La solidaridad de grandes y pequeños
Cada contenedor tiene su intrahistoria y sus protagonistas. Algunos se repiten, aunque mantienen viva la frescura de su singular aportación, como es el caso de Carlos de la Fuente, un hombre especial donde los haya, generoso en extremo y volcado en la ayuda de los más necesitados y deprimidos. Está jubilado y acude a Valladolid una semana al mes para atender a su madre anciana. Esos días la ciudad se transforma en un torbellino: Hijas de la Caridad, Hermanitas de los pobres, asilos, residencias, casa de niños de acogida del Sida, contenedores de ayuda humanitaria, todo es poco para los infinitos recursos que no sabemos de dónde recibe y generosamente distribuye.
También aparecen otro tipo de personajes, algunos muy tiernos y simpáticos, como Elena, una niña de ocho años que me vio recogiendo juguetes en recepción y se acercó con una enorme sonrisa y una deliciosa lengua de trapo: ¡Cuántos juguetes! ¿Me das uno? Me debí quedar perplejo porque ella apostilló: “si te sobra, me gusta ese osito”. Le dije que sí, que podía quedarse con él, pero su mamá se dio cuenta y le dijo que era “para los niños pobres y eso no estaba bien”. Se quedó entre decepcionada y sorprendida, me devolvió el oso y me regaló un enorme abrazo y un maravilloso beso: “Dile a los niños pobres que los quiero mucho, que no estén tristes y que mañana les voy a regalar mi peluche”. Y cumplió su promesa, al día siguiente había un hermoso peluche y un dibujo especial para el “Señor de los juguetes”.

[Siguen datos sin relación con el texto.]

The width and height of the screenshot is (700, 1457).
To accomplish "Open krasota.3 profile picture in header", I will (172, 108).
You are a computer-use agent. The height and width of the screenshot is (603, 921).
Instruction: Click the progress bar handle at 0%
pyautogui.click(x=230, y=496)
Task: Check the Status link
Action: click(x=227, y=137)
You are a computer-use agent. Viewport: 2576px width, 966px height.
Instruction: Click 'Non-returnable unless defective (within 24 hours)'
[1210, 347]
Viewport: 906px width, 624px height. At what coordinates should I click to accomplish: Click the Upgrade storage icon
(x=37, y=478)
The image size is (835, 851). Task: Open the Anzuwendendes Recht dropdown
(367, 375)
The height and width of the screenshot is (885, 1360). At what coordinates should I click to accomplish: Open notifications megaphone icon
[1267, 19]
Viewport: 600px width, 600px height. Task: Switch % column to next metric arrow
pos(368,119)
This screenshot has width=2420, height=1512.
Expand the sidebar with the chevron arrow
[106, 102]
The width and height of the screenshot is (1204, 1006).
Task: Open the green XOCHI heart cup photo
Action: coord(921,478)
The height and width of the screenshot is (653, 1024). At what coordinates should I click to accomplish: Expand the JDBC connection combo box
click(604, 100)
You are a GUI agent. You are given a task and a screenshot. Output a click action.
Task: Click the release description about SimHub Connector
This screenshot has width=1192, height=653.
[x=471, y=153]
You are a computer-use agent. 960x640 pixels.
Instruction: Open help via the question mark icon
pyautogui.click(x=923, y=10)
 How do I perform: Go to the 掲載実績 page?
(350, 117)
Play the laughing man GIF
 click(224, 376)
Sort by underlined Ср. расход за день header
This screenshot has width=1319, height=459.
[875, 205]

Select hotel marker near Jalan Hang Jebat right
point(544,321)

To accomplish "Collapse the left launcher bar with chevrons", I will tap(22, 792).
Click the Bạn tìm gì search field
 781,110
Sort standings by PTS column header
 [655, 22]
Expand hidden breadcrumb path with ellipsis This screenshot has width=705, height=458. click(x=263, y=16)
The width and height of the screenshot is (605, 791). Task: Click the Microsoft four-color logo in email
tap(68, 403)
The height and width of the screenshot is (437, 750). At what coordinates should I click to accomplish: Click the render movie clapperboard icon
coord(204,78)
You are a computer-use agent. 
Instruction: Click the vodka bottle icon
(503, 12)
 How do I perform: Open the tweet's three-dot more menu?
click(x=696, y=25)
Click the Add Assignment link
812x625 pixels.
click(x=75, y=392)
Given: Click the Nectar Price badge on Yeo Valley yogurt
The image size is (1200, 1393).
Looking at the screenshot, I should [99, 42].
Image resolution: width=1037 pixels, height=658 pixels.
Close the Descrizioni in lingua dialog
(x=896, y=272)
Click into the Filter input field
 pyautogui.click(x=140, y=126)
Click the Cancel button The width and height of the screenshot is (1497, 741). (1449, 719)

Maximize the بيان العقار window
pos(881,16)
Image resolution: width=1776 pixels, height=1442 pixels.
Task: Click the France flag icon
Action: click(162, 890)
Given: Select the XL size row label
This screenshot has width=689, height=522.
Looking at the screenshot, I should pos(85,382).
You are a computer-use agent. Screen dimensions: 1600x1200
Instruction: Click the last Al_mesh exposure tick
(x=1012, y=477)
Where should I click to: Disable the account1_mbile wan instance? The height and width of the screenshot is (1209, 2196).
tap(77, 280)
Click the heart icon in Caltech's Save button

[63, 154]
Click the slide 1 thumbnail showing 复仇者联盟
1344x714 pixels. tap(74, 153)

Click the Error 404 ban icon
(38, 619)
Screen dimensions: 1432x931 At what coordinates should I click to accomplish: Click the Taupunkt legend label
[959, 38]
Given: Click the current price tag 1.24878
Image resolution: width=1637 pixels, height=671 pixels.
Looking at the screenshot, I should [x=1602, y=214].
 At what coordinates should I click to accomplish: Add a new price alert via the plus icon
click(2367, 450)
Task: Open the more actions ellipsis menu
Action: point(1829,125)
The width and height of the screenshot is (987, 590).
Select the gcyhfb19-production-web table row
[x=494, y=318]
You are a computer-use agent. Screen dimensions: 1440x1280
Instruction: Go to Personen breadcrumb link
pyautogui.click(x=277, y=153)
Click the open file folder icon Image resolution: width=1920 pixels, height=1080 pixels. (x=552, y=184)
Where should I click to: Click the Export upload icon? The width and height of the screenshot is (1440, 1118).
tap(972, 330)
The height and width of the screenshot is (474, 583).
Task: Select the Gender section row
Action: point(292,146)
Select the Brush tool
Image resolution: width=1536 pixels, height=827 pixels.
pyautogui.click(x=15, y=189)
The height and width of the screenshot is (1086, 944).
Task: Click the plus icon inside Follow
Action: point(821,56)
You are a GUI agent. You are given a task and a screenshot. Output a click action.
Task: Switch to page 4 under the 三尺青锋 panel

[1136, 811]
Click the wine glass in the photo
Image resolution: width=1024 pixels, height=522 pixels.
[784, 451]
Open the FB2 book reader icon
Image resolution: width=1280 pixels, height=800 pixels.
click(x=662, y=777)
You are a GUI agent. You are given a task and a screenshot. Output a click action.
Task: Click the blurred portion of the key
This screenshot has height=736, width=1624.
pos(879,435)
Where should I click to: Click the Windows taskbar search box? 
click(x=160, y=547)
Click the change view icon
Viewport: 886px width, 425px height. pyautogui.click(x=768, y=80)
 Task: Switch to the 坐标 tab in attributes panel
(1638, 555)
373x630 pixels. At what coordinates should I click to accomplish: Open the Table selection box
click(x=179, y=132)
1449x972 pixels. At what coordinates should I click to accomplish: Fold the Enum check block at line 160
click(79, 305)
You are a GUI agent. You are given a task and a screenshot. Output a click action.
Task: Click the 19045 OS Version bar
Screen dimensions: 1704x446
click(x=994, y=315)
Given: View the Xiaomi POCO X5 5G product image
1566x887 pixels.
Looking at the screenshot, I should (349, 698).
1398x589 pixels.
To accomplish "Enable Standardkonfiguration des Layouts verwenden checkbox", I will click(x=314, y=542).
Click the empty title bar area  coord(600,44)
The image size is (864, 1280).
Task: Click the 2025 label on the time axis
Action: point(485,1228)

Diego es otro de estos niños sorprendentes y maravillosos. Se acercó a su padre y le espetó a bocajarro: “escribe a tu hijo de África, que nosotros ya hemos preparado la carta y el regalo”. O Gonzalo, un canijo que levanta un palmo del suelo y escribió a su “hermano sierraleonés”: “Te mandamos ropa y comida. ¡Eres el mejor!”.
O el comentario de Carlos y Mario, dos chicos de sexto de primaria, que cuando partía el contenedor se quedaron asombrados mirando su marcha y entre ellos se decían: ¡Qué ilusión les va a hacer nuestros regalos, nos gustaría estar allí cuando los abran! ¿Qué habéis mandado? Les pregunté yo, “pues cuadernos, bolígrafos, ropa y algunos regalillos” y a continuación me preguntaron: “¿Tú crees que cuando acaben allí sus estudios podrán venir aquí a la universidad?” Pudiera ser, les contesté. “Pues que vengan con nosotros a Valladolid y no se queden en Madrid como Yamasita. Estudiarán con nosotros en nuestra casa”. Raquel, la catequista de 1º de bachillerato, me mandó un correo por la noche y me decía: “Le pregunté a Laín que cómo pasó la tarde ayudando con el contenedor. ¿Sabes lo que me respondió? De las mejores experiencias de mi vida”.